**Istruzioni del compito**
Puoi ricopiare tutte le voci qui sotto riga per riga, senza alcuna modifica?

**Dati archiviati**
####################

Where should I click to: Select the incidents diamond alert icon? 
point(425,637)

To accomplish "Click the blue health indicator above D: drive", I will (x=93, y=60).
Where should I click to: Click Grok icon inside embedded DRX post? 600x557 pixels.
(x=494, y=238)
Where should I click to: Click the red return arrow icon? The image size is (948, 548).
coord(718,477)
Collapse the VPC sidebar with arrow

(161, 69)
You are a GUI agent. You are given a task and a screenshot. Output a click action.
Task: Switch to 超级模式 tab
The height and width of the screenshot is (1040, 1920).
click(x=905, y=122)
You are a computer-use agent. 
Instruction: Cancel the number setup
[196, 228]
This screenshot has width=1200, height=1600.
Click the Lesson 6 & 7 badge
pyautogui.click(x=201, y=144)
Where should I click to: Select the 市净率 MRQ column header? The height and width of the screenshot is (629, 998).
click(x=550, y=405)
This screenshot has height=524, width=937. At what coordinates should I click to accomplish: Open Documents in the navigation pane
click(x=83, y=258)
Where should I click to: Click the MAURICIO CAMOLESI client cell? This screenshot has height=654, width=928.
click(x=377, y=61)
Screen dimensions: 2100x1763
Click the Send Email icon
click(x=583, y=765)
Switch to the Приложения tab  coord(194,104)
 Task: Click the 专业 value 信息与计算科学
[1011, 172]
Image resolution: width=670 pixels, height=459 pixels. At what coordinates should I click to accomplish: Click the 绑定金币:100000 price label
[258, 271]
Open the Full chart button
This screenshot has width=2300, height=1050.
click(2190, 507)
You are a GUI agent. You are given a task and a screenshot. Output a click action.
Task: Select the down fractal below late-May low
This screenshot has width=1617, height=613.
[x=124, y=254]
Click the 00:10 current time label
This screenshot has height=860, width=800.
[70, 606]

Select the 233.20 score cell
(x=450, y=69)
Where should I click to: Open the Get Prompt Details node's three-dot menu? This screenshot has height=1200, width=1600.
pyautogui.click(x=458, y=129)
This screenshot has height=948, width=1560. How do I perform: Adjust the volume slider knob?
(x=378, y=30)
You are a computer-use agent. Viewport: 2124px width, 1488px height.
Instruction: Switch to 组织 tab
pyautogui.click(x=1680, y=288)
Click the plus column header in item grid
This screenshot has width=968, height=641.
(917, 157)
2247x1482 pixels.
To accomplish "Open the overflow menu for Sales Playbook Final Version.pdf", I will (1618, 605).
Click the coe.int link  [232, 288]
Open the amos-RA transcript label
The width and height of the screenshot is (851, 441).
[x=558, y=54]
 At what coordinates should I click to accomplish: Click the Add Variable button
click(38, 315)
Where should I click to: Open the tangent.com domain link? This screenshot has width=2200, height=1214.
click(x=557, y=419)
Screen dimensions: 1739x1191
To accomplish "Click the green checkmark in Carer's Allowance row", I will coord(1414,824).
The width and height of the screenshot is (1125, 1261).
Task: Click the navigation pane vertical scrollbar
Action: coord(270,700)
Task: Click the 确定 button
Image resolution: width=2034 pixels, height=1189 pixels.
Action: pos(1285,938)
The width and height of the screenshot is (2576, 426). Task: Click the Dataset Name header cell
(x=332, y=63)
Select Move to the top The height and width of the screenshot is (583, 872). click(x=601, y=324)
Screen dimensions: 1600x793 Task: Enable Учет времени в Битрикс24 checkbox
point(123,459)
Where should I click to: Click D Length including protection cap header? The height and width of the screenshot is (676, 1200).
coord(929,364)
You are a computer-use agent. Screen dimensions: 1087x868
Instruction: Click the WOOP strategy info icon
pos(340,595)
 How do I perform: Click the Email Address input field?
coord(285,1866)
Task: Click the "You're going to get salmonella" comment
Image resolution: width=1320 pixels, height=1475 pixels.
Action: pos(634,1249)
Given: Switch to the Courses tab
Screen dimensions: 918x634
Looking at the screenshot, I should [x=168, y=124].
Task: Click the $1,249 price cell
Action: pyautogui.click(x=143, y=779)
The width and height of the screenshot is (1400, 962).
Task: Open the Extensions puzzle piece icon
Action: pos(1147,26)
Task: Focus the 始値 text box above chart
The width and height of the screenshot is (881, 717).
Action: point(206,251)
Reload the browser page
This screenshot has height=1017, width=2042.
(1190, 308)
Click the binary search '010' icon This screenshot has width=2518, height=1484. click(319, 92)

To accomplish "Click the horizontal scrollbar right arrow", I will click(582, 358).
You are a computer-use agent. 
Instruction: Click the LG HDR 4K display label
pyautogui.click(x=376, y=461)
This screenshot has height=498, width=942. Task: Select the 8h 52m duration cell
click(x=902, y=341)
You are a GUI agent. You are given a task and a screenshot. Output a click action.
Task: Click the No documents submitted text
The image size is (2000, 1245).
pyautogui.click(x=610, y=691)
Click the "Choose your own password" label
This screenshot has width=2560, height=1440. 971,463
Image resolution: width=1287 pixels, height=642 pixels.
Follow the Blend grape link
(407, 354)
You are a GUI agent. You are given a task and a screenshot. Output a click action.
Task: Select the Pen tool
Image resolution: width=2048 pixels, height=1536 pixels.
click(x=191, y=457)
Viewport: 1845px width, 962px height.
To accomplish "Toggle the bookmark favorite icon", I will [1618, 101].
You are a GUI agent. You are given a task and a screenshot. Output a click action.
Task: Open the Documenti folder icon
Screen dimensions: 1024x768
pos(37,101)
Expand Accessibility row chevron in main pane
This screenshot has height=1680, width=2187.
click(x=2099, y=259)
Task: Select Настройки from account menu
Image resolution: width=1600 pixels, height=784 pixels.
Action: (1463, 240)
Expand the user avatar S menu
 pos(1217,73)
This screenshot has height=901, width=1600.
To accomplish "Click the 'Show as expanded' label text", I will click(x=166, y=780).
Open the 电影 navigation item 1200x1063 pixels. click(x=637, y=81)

####################

**Risultato dell'esercizio**
Where should I click to: Select the incidents diamond alert icon? 
point(425,637)

To accomplish "Click the blue health indicator above D: drive", I will (x=93, y=60).
Where should I click to: Click Grok icon inside embedded DRX post? 600x557 pixels.
(x=494, y=238)
Where should I click to: Click the red return arrow icon? The image size is (948, 548).
coord(718,477)
Collapse the VPC sidebar with arrow

(161, 69)
You are a GUI agent. You are given a task and a screenshot. Output a click action.
Task: Switch to 超级模式 tab
The height and width of the screenshot is (1040, 1920).
click(x=905, y=122)
You are a computer-use agent. 
Instruction: Cancel the number setup
[196, 228]
This screenshot has width=1200, height=1600.
Click the Lesson 6 & 7 badge
pyautogui.click(x=201, y=144)
Where should I click to: Select the 市净率 MRQ column header? The height and width of the screenshot is (629, 998).
click(x=550, y=405)
This screenshot has height=524, width=937. At what coordinates should I click to accomplish: Open Documents in the navigation pane
click(x=83, y=258)
Where should I click to: Click the MAURICIO CAMOLESI client cell? This screenshot has height=654, width=928.
click(x=377, y=61)
Screen dimensions: 2100x1763
Click the Send Email icon
click(x=583, y=765)
Switch to the Приложения tab  coord(194,104)
 Task: Click the 专业 value 信息与计算科学
[1011, 172]
Image resolution: width=670 pixels, height=459 pixels. At what coordinates should I click to accomplish: Click the 绑定金币:100000 price label
[258, 271]
Open the Full chart button
This screenshot has width=2300, height=1050.
click(2190, 507)
You are a GUI agent. You are given a task and a screenshot. Output a click action.
Task: Select the down fractal below late-May low
This screenshot has width=1617, height=613.
[x=124, y=254]
Click the 00:10 current time label
This screenshot has height=860, width=800.
[70, 606]

Select the 233.20 score cell
(x=450, y=69)
Where should I click to: Open the Get Prompt Details node's three-dot menu? This screenshot has height=1200, width=1600.
pyautogui.click(x=458, y=129)
This screenshot has height=948, width=1560. How do I perform: Adjust the volume slider knob?
(x=378, y=30)
You are a computer-use agent. Viewport: 2124px width, 1488px height.
Instruction: Switch to 组织 tab
pyautogui.click(x=1680, y=288)
Click the plus column header in item grid
This screenshot has width=968, height=641.
(917, 157)
2247x1482 pixels.
To accomplish "Open the overflow menu for Sales Playbook Final Version.pdf", I will (1618, 605).
Click the coe.int link  [232, 288]
Open the amos-RA transcript label
The width and height of the screenshot is (851, 441).
[x=558, y=54]
 At what coordinates should I click to accomplish: Click the Add Variable button
click(38, 315)
Where should I click to: Open the tangent.com domain link? This screenshot has width=2200, height=1214.
click(x=557, y=419)
Screen dimensions: 1739x1191
To accomplish "Click the green checkmark in Carer's Allowance row", I will coord(1414,824).
The width and height of the screenshot is (1125, 1261).
Task: Click the navigation pane vertical scrollbar
Action: coord(270,700)
Task: Click the 确定 button
Image resolution: width=2034 pixels, height=1189 pixels.
Action: pos(1285,938)
The width and height of the screenshot is (2576, 426). Task: Click the Dataset Name header cell
(x=332, y=63)
Select Move to the top The height and width of the screenshot is (583, 872). click(x=601, y=324)
Screen dimensions: 1600x793 Task: Enable Учет времени в Битрикс24 checkbox
point(123,459)
Where should I click to: Click D Length including protection cap header? The height and width of the screenshot is (676, 1200).
coord(929,364)
You are a computer-use agent. Screen dimensions: 1087x868
Instruction: Click the WOOP strategy info icon
pos(340,595)
 How do I perform: Click the Email Address input field?
coord(285,1866)
Task: Click the "You're going to get salmonella" comment
Image resolution: width=1320 pixels, height=1475 pixels.
Action: pos(634,1249)
Given: Switch to the Courses tab
Screen dimensions: 918x634
Looking at the screenshot, I should [x=168, y=124].
Task: Click the $1,249 price cell
Action: pyautogui.click(x=143, y=779)
The width and height of the screenshot is (1400, 962).
Task: Open the Extensions puzzle piece icon
Action: pos(1147,26)
Task: Focus the 始値 text box above chart
The width and height of the screenshot is (881, 717).
Action: point(206,251)
Reload the browser page
This screenshot has height=1017, width=2042.
(1190, 308)
Click the binary search '010' icon This screenshot has width=2518, height=1484. click(319, 92)

To accomplish "Click the horizontal scrollbar right arrow", I will click(582, 358).
You are a computer-use agent. 
Instruction: Click the LG HDR 4K display label
pyautogui.click(x=376, y=461)
This screenshot has height=498, width=942. Task: Select the 8h 52m duration cell
click(x=902, y=341)
You are a GUI agent. You are given a task and a screenshot. Output a click action.
Task: Click the No documents submitted text
The image size is (2000, 1245).
pyautogui.click(x=610, y=691)
Click the "Choose your own password" label
This screenshot has width=2560, height=1440. 971,463
Image resolution: width=1287 pixels, height=642 pixels.
Follow the Blend grape link
(407, 354)
You are a GUI agent. You are given a task and a screenshot. Output a click action.
Task: Select the Pen tool
Image resolution: width=2048 pixels, height=1536 pixels.
click(x=191, y=457)
Viewport: 1845px width, 962px height.
To accomplish "Toggle the bookmark favorite icon", I will [1618, 101].
You are a GUI agent. You are given a task and a screenshot. Output a click action.
Task: Open the Documenti folder icon
Screen dimensions: 1024x768
pos(37,101)
Expand Accessibility row chevron in main pane
This screenshot has height=1680, width=2187.
click(x=2099, y=259)
Task: Select Настройки from account menu
Image resolution: width=1600 pixels, height=784 pixels.
Action: (1463, 240)
Expand the user avatar S menu
 pos(1217,73)
This screenshot has height=901, width=1600.
To accomplish "Click the 'Show as expanded' label text", I will click(x=166, y=780).
Open the 电影 navigation item 1200x1063 pixels. click(x=637, y=81)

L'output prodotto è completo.